- [What you have to do] Please copy every line of the material below without any changes, leaving the pictures out of your answer.

--- Data records ---

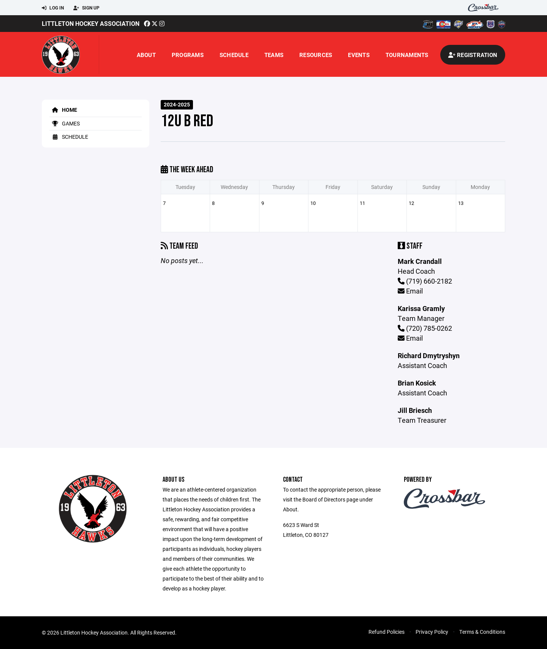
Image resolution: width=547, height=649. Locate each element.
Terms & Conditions (482, 631)
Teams (273, 55)
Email (410, 290)
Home (63, 109)
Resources (315, 55)
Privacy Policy (432, 631)
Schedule (234, 55)
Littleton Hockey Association (90, 23)
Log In (53, 8)
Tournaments (407, 55)
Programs (188, 55)
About (146, 55)
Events (359, 55)
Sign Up (86, 8)
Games (64, 123)
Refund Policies (386, 631)
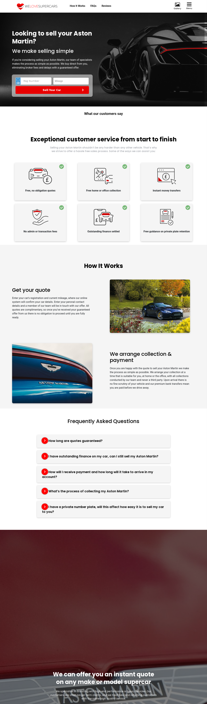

---

- [Correct response]
Image resolution: width=547, height=649. Locate each element.
Terms & Conditions (482, 631)
Teams (273, 55)
Email (410, 290)
Home (63, 109)
Resources (315, 55)
Privacy Policy (432, 631)
Schedule (234, 55)
Littleton Hockey Association (90, 23)
Log In (53, 8)
Tournaments (407, 55)
Programs (188, 55)
About (146, 55)
Events (359, 55)
Sign Up (86, 8)
Games (64, 123)
Refund Policies (386, 631)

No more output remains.